Lo crede, non è detto che abbia effettivamente ragione.
Per questo Confucio dice che, sia in caso di torto o di ragione, non ci dovremmo mai arrabbiare.
Ci stanno invece modelli che rinunciano alla soppressione di tale emozione.
Un modello abbastanza stagionato, ma con la sua coerenza interna è quello idraulico.
Un'emozione (o una pulsione) emette una pressione che richiede il suo sfogo e soddisfacimento.
Sfoghiamoci e questa tensione si sfiata.
Vedo una persona che (credo che) mi guardi male, la picchio e sono felice.
Anche questa è una filosofia affascinante. Un po' ruvida.
Se vogliamo proporre (non imporre) un altro modello è quello per il quale molte emozioni e molti comportamenti a esse legati non si esauriscono una volta sfogati.
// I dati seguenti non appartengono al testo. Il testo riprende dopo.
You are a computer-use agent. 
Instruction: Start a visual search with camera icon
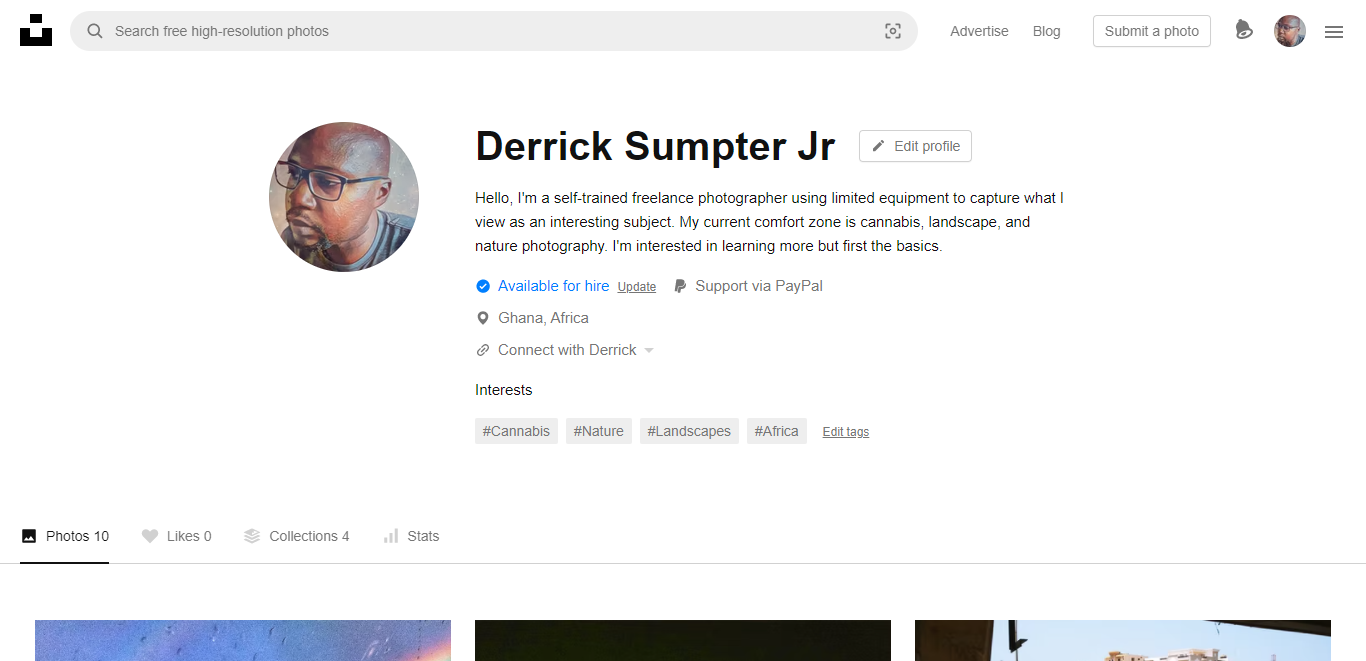(x=893, y=31)
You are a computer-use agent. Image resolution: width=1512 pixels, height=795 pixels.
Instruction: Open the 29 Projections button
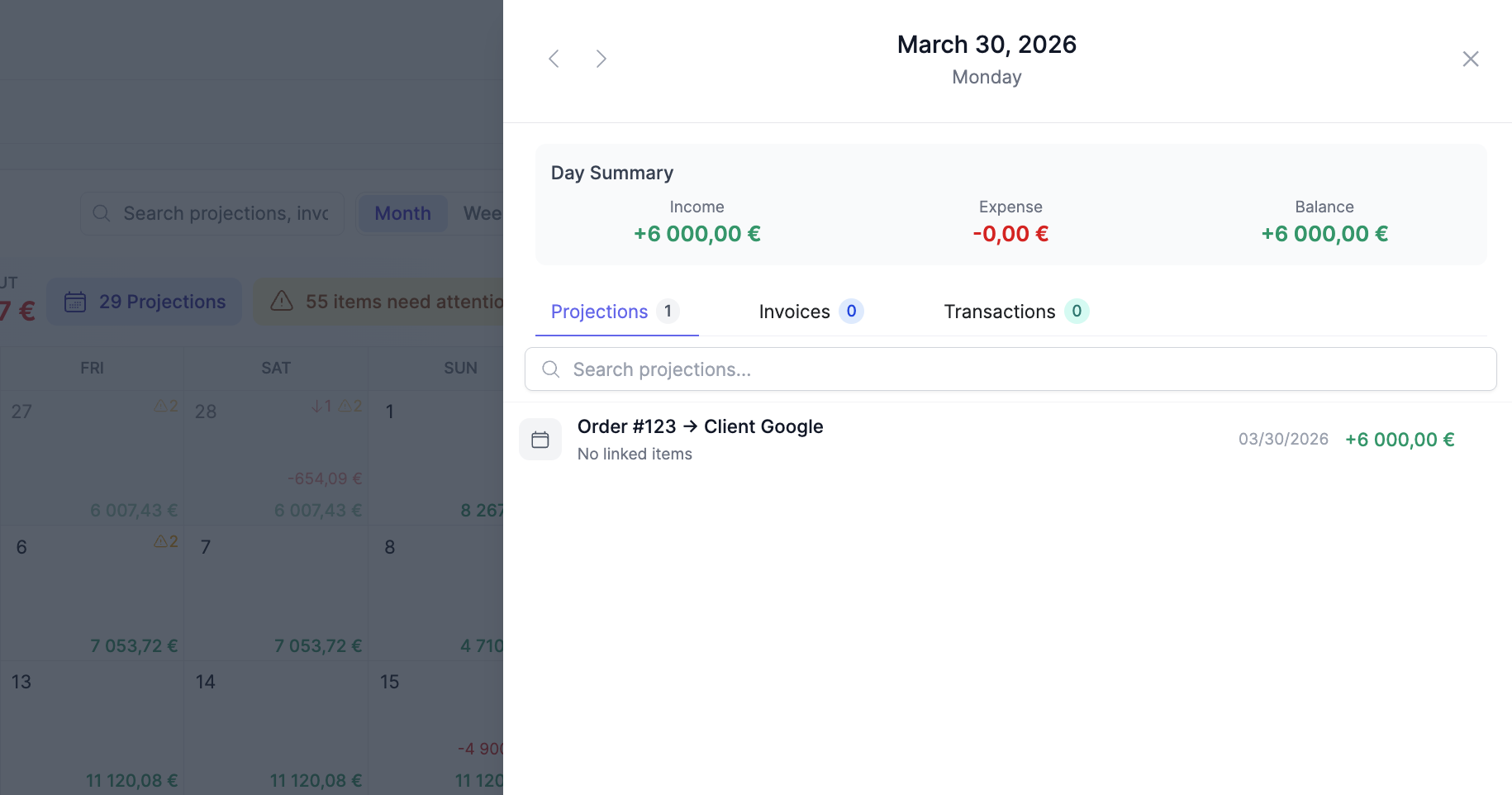click(145, 302)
Possiamo picchiare tutti quelli la cui esistenza ci disturba o che riteniamo causa dei mali nostri, nel mondo e verso le nostre persone più care.
Saremmo inizialmente molto soddisfatti all'inizio.
Ma, anche se riuscissimo a punire tutti coloro che per noi meritano una punizione, ipotizziamo che ci sarebbe ancora una porzione di insoddisfazione in noi, con una tendenza al rimuginìo che la rialimenta.
Perché la rabbia genera rabbia e la violenza genera violenza.
Se proprio dobbiamo sfiatare questa rabbia cerchiamo di contingentarne lo sfogo, come per lo sfiatatoio di una pentola a pressione, non tappandola fino alla sua esplosione o aprendo il tappo all'improvviso e sfogarci caoticamente.
Chiaramente non è facile, ci vogliono auto disciplina e capacità di auto-osservazione o quantomeno la fiducia nei confronti di persone sensibili ed emotivamente competenti, senza allontanarle o fidarsi al contrario di soggetti incapaci e/o disonesti.